By using Example 6.2 we see that \[\kappa(\theta \mid Z_i) = \frac{(\theta_1 + \theta_3 Z_i)^2}{4\theta_2} - \frac{1}{2}\log \theta_2,\] hence

\[\nabla \kappa(\theta \mid Z_i) = \frac{1}{2\theta_2} \left(\begin{array}{cc} \theta_1 + \theta_3 Z_i \\ - \frac{(\theta_1 + \theta_3 Z_i)^2}{2\theta_2} - 1 \\ \theta_1 Z_i + \theta_3 Z_i^2 \end{array}\right) = \left(\begin{array}{cc} \beta_0 + \nu Z_i \\ - (\beta_0 + \nu Z_i)^2 - \sigma^2 \\ \beta_0 Z_i + \nu Z_i^2 \end{array}\right).\]

Therefore, \(Q\) is maximized by solving the equation

\[\sum_{i,j} \left(\begin{array}{cc} y_{ij} \\ - y_{ij}^2 \\ E_{\theta'}(Z_i \mid \mathbf{Y} = \mathbf{y}) y_{ij} \end{array}\right) = \sum_{i} m_i \left(\begin{array}{cc} \beta_0 + \nu E_{\theta'}(Z_i \mid \mathbf{Y}_i = \mathbf{y}_i) \\ - E_{\theta'}((\beta_0 + \nu Z_i)^2 \mid \mathbf{Y} = \mathbf{y}) - \sigma^2 \\ \beta_0 E_{\theta'}(Z_i \mid \mathbf{Y} = \mathbf{y}) + \nu E_{\theta'}(Z_i^2 \mid \mathbf{Y} = \mathbf{y}) \end{array}\right).\] Introducing first \(\xi_i = E_{\theta'}(Z_i \mid \mathbf{Y} = \mathbf{y})\) and \(\zeta_i = E_{\theta'}(Z_i^2 \mid \mathbf{Y} = \mathbf{y})\) we can rewrite the first and last of the three equations as the linear equation \[ \left(\begin{array}{cc} \sum_{i} m_i& \sum_{i} m_i\xi_i \\ \sum_{i} m_i\xi_i & \sum_{i} m_i\zeta_i \end{array}\right) \left(\begin{array}{c} \beta_0 \\ \nu \end{array}\right) = \left(\begin{array}{cc} \sum_{i,j} y_{ij} \\ \sum_{i,j} \xi_i y_{ij} \end{array}\right).\] Plugging the solution for \(\beta_0\) and \(\nu\) into the second equation we find \[\sigma^2 = \frac{1}{\sum_{i} m_i}\left(\sum_{ij} y_{ij}^2 - \sum_{i} m_i(\beta_0^2 + \nu^2 \zeta_i + 2 \beta_0 \nu \xi_i)\right).\]

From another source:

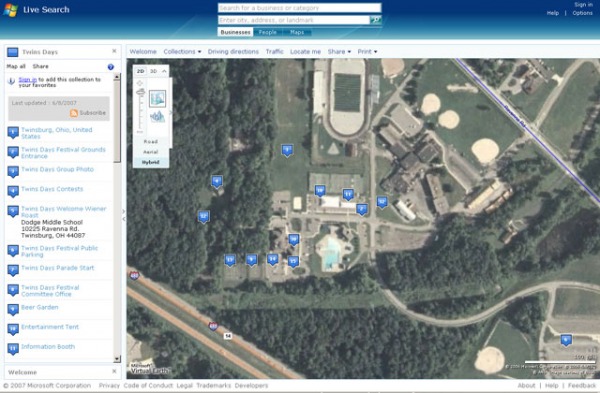
Task: Open the Print dropdown menu
Action: (x=367, y=52)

This solves the M-step of the EM algorithm for the mixed effects model. What remains is the E-step that amounts to the computation of \(\xi_i\) and \(\zeta_i\). We know that the joint distribution of \(\mathbf{Y}\) and \(\mathbf{Z}\) is Gaussian, and we can easily compute the variances and covariances: \[\mathrm{cov}(Z_i, Z_j) = \delta_{ij}\]

\[\mathrm{cov}(Y_{ij}, Y_{kl}) = \left\{ \begin{array}{ll} \nu^2 + \sigma^2 & \quad \text{if } i = k, j = l \\ \nu^2 & \quad \text{if } i = k, j \neq l \\ 0 & \quad \text{otherwise } \end{array} \right.\]

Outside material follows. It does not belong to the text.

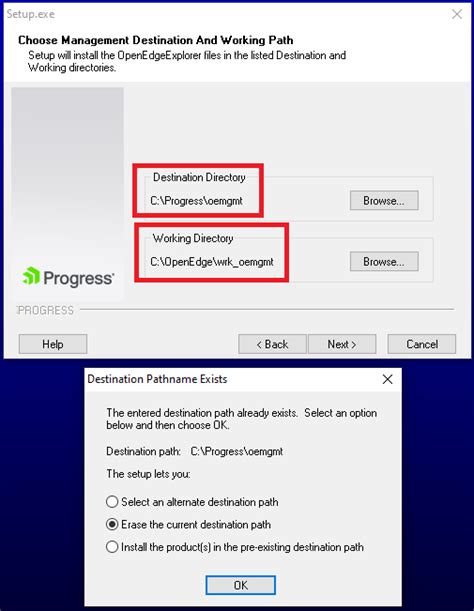
Task: Click the C:\OpenEdge\wrk_oemgmt working path text
Action: pos(212,261)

\[\mathrm{cov}(Z_i, Y_{kl}) = \left\{ \begin{array}{ll} \nu & \quad \text{if } i = k \\ 0 & \quad \text{otherwise } \end{array} \right.\]

This gives a joint Gaussian distribution \[\left( \begin{array}{c} \mathbf{Z} \\ \mathbf{Y} \end{array} \right) \sim \mathcal{N}\left( \left(\begin{array}{c} \mathbf{0} \\ \beta_0 \mathbf{1}\end{array} \right), \left(\begin{array}{cc} \Sigma_{11} & \Sigma_{12} \\ \Sigma_{21} & \Sigma_{22} \end{array}\right)\right).\]

From this and the general formulas for computing conditional distributions in the multivariate Gaussian distribution: \[\mathbf{Z} \mid \mathbf{Y} \sim \mathcal{N}\left( \Sigma_{12} \Sigma_{22}^{-1}(\mathbf{Y} - \beta_0 \mathbf{1}), \Sigma_{11} - \Sigma_{12}\Sigma_{22}^{-1}\Sigma_{21} \right).\] The conditional means, \(\xi_i\), are thus the coordinates of \(\Sigma_{12} \Sigma_{22}^{-1}(\mathbf{Y} - \beta_0 \mathbf{1})\). The conditional second moments, \(\zeta_i\), can be found as the diagonal elements of the conditional covariance matrix plus \(\xi_i^2\).